(Task directions): Please reproduce all of the data below word for word, leaving the pictures out of your answer.

** Begin Given records **

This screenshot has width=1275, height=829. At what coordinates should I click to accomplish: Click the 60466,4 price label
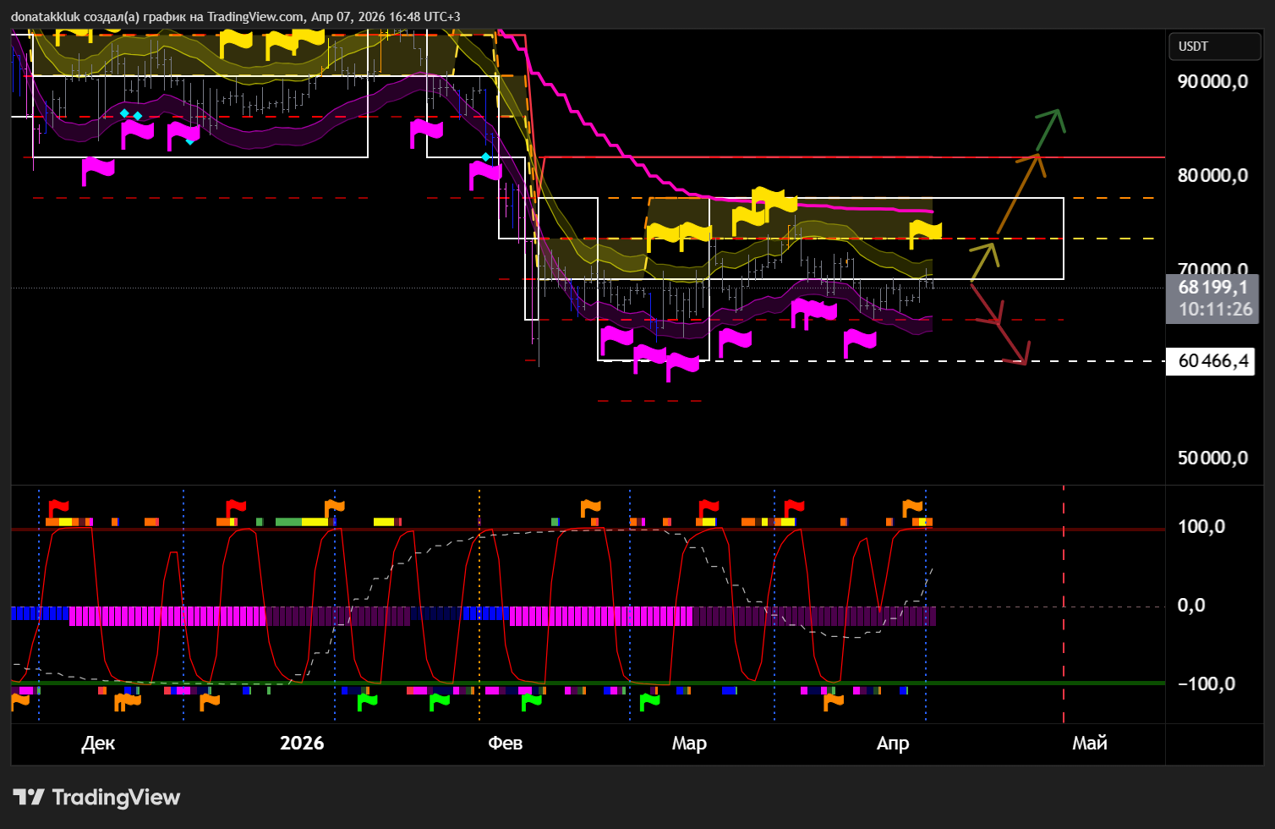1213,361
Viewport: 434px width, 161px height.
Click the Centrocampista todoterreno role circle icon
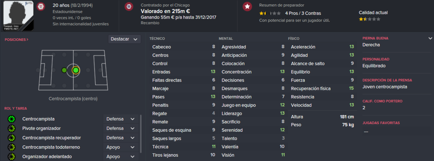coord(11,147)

** End Given records **

(Worked answer):
This screenshot has width=1275, height=829. At what coordinates should I click to accomplish: Click the 60466,4 price label
1213,361
Viewport: 434px width, 161px height.
Click the Centrocampista todoterreno role circle icon
coord(11,147)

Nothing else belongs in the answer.